Die Technische Universität Dortmund interessiert sich für die Arbeitsbedingungen von freien Mitarbeiter*innen, die für lokale Zeitungsausgaben arbeiten – passend zu unserem diesjährigen Fokus des Honorarreports.

Unter welchen Bedingungen arbeiten freie Journalist*innen im Lokalen? Darum hat sich die Wissenschaft bisher viel zu wenig gekümmert. Diese Lücke soll durch eine Studie der TU Dortmund geschlossen werden, denn für die Berichterstattung im Lokalen spielen die Freien eine zentrale Rolle. In der Umfrage geht es um konkrete Tätigkeiten, die Zusammenarbeit mit der Redaktion, aber auch persönliche Ansichten. Die Wissenschaftler wollen dabei nur die Zusammenarbeit mit lokalen Zeitungsausgaben untersuchen.

Hier geht es zur Umfrage: https://ww2.unipark.de/uc/Freie_im_Lokalen/

Die Befragung ist anonym und dauert etwa 25 Minuten, eine Teilnahme ist bis Ende August 2020 möglich. Sie richtet sich an haupt-und nebenberufliche Journalisten. Nähere Informationen zum Projekt finden sich hier.

Nennt es nicht Honorar! Taschengeld für freie Lokaljournalist*innen.

Hamburg, 19.06.2020: Freischreiber sammelt seit Oktober 2018 über das Honorartool www.wasjournalistenverdienen.de anonyme Angaben zu Honoraren und Gehältern von Journalist*innen.

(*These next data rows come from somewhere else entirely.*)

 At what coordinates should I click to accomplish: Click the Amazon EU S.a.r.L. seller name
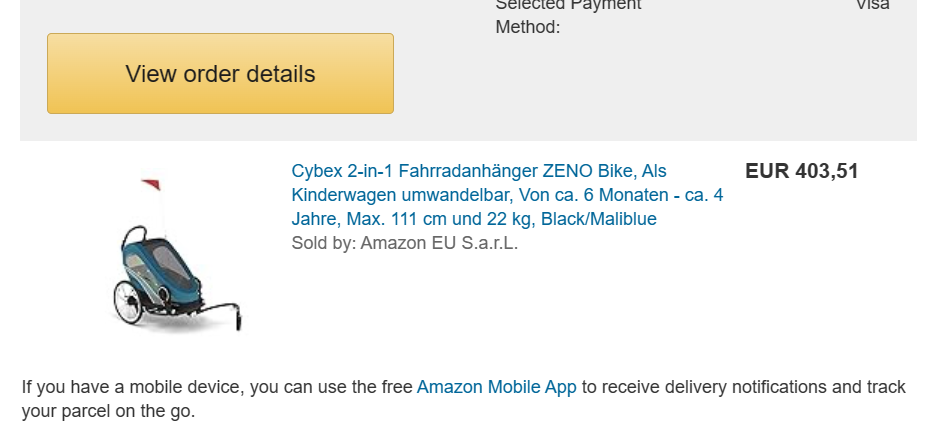tap(439, 242)

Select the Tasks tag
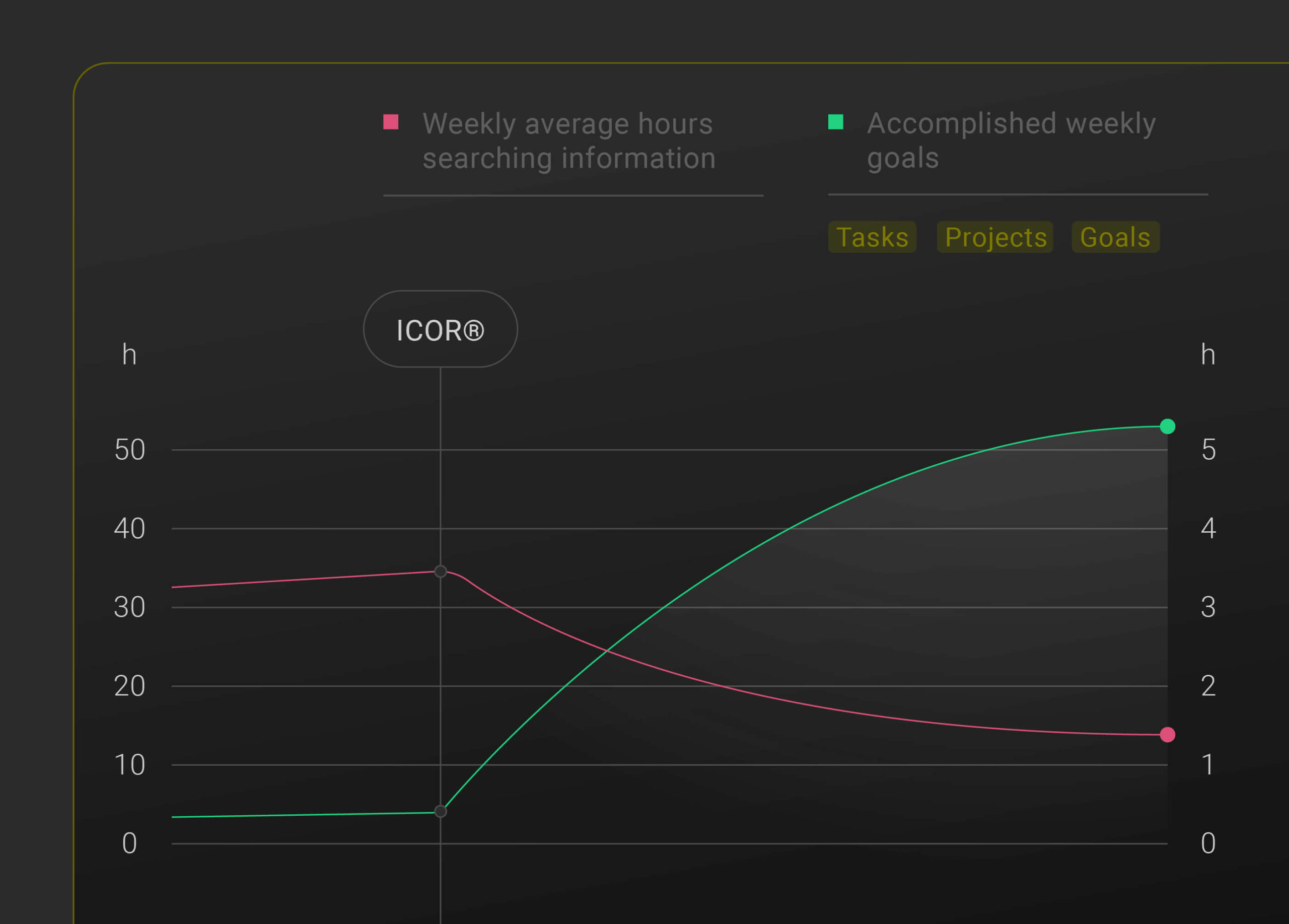pos(872,237)
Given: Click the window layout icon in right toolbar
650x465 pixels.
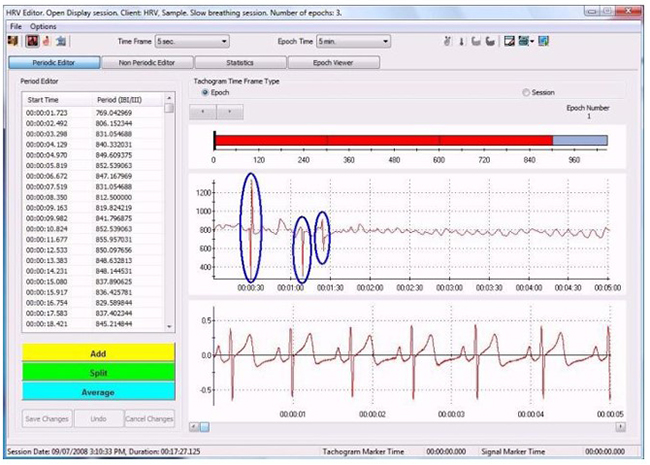Looking at the screenshot, I should pos(509,42).
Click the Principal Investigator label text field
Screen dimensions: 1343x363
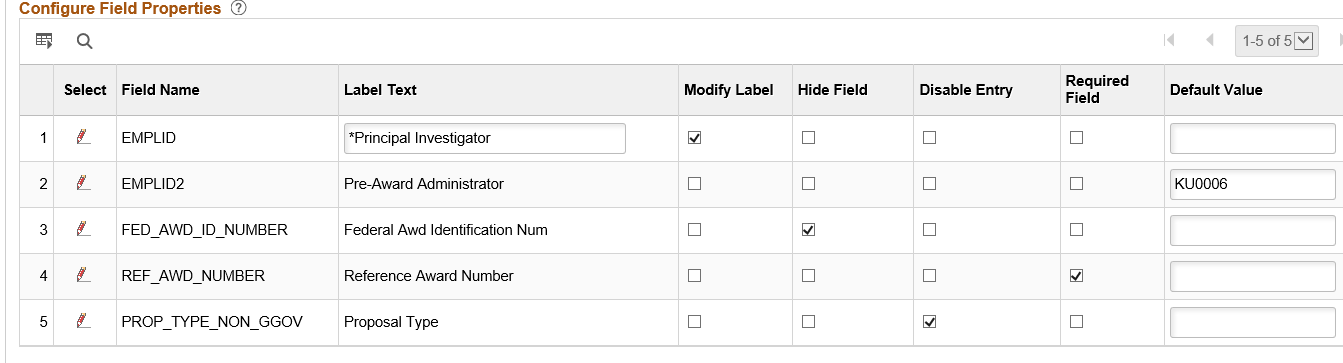click(x=484, y=138)
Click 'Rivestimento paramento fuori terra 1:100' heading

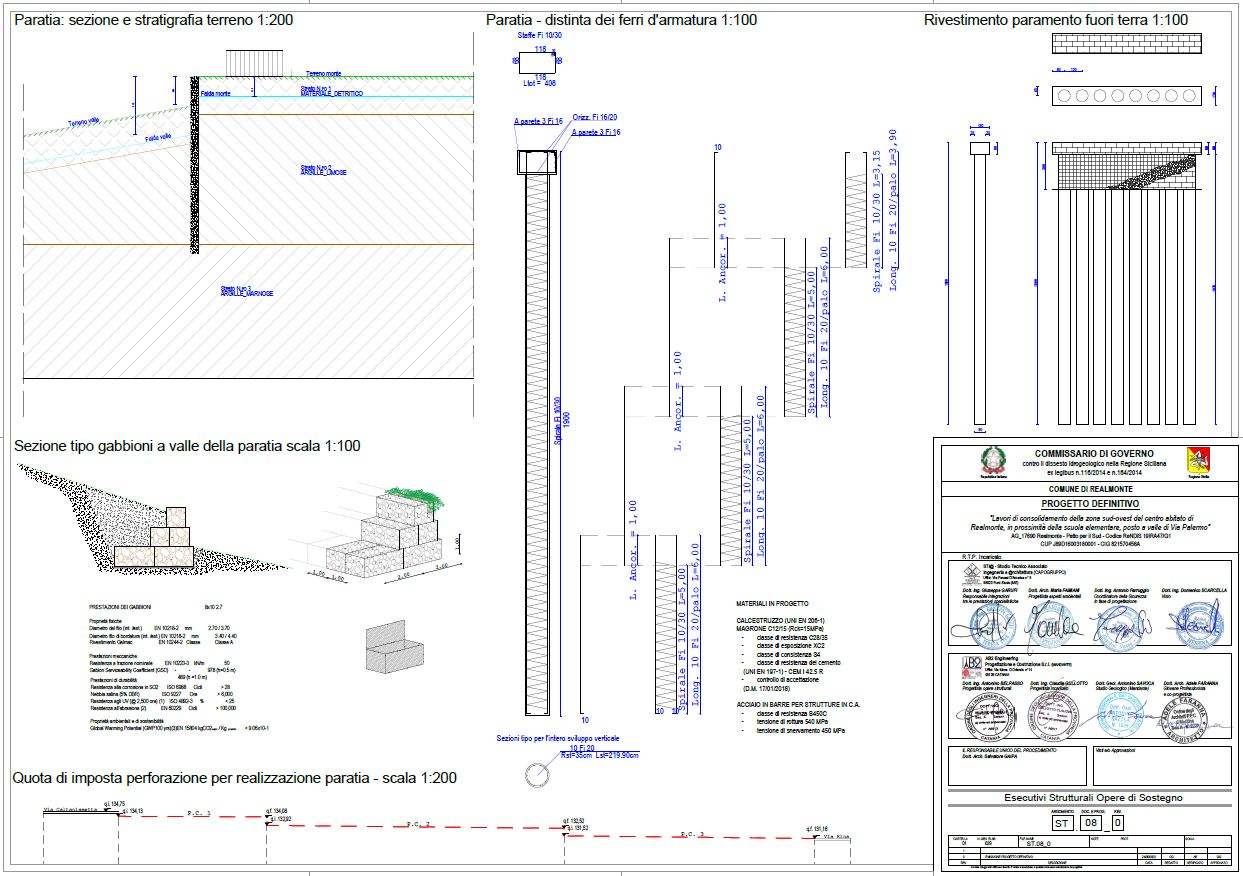pyautogui.click(x=1056, y=20)
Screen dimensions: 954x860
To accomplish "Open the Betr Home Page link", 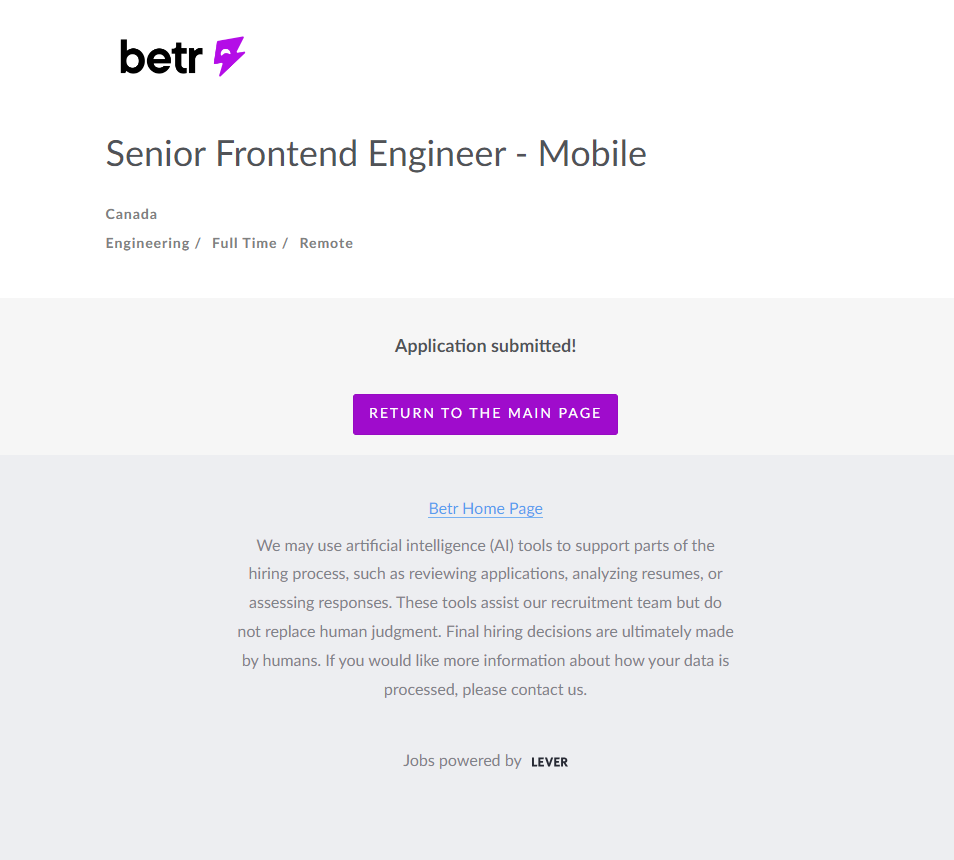I will coord(485,508).
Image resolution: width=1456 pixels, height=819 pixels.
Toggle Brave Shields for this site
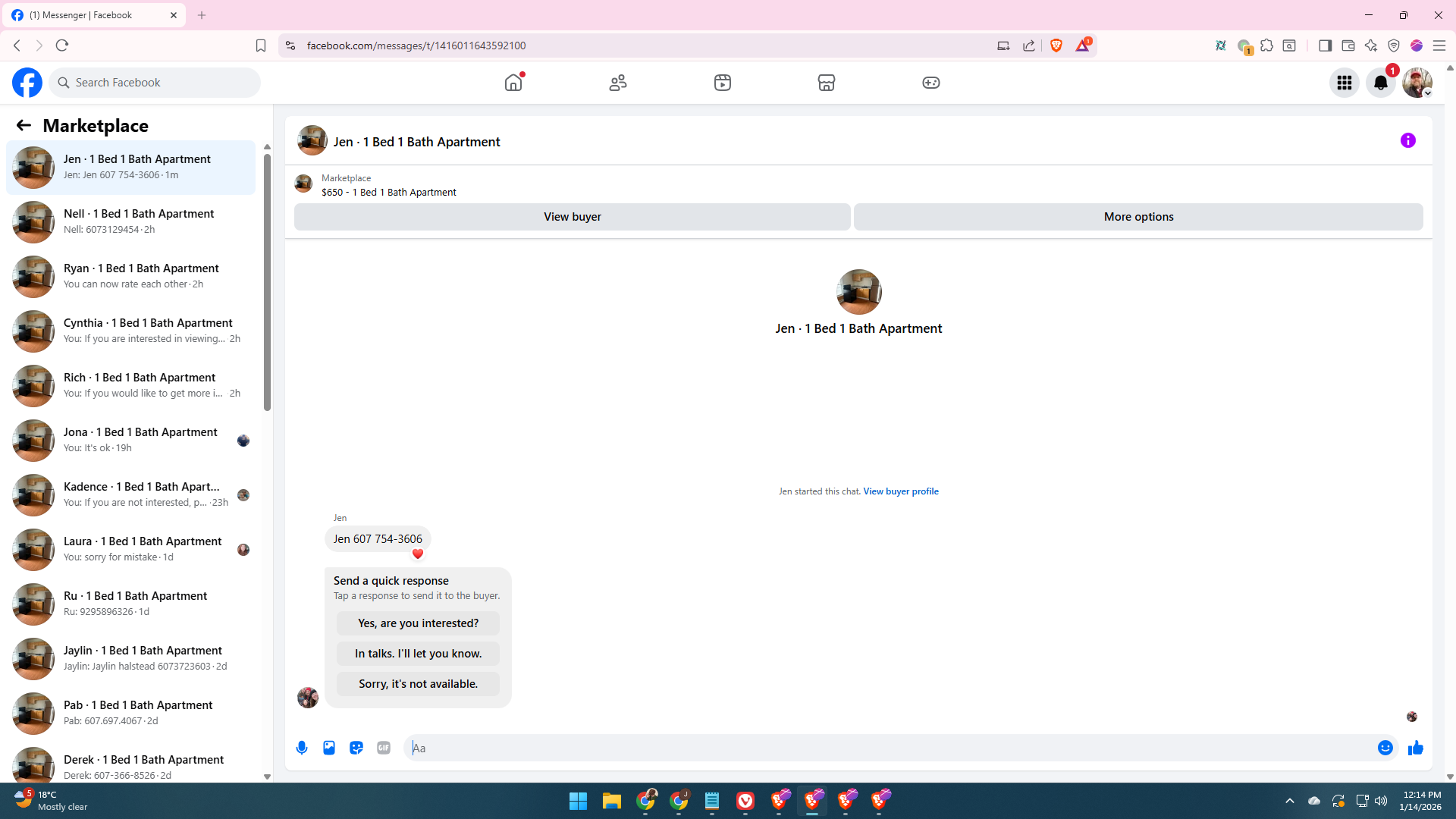pyautogui.click(x=1056, y=46)
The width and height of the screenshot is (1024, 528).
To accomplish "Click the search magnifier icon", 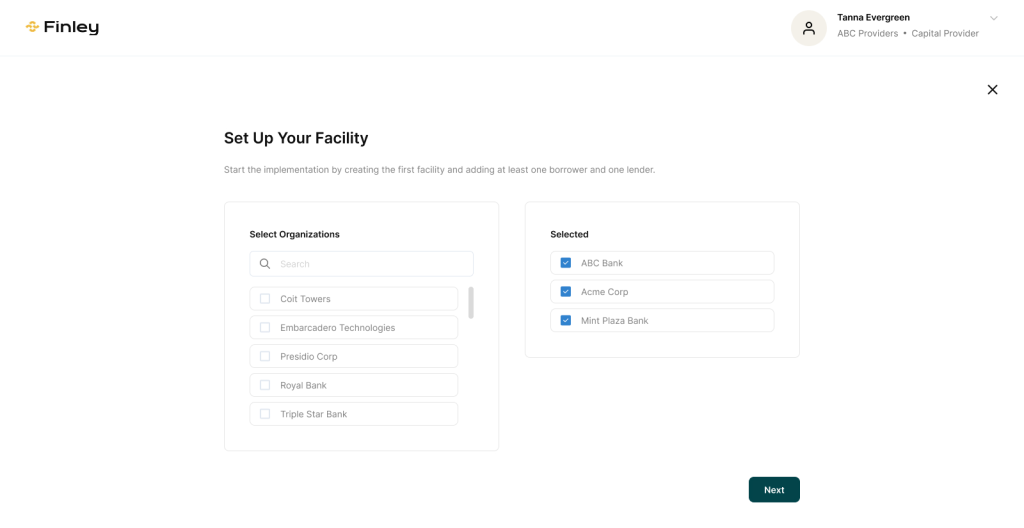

Die aktuelle Auswertung der Daten mit Fokus auf den lokalen Tageszeitungsjournalismus ergab: In einem der wichtigsten Ressorts unserer Branche gibt es für rund ein Viertel der freien Journalist*innen kein Honorar, sondern ein Taschengeld. Zudem hat sich das unterirdische Brutto-Stundenhonorar freier Journalist*innen aus dem vergangenen Jahr bestätigt: 22,73 Euro im Mittel[1] – vor Abzug von Steuern und ohne die Kosten von Arbeitsmitteln, Akquise- und Recherchezeit sowie Urlaubs- und Krankheitstage.

Über Geld zu sprechen ist für freie Journalist*innen existenzentscheidend. Deshalb haben wir unser Honorartool entwickelt, in dem freie Kolleg*innen und Festangestellte ihre Honorare und Gehälter eintragen können – anonym, aber für alle einsehbar. Das Projekt ist eine Kooperation des Freischreiber-Verbands und der beiden Journalisten Haluka Maier-Borst, freier Wissenschafts- und Daten-Journalist unter anderem beim rbb, und Michel Penke, ebenfalls Daten-Journalist bei Correctiv.

Im diesem Jahr erlauben uns die 2064 Datenspenden einen tieferen Einblick in das, was die Branche zahlt. Die Grundlage des ersten Reports 2019 waren noch 1443 Datensätze. Mehr zum Making-of finden Sie hier. Den Report vom vergangenen Jahr finden Sie hier.

Die wichtigsten Erkenntnisse:

– Unterirdische Bezahlung für freie Journalist*innen: Im Mittel sind es 22,73 Euro brutto pro Stunde.

– Extreme Bandbreite der Honorare: Für 1000 Zeichen können Freie zwischen acht und 200 Euro bekommen, abhängig vom Medium, für das sie arbeiten.

– Immer noch mehr Geld für Print: Am schlechtesten werden die Kolleg*innen bezahlt, die Inhalte digital und analog liefern.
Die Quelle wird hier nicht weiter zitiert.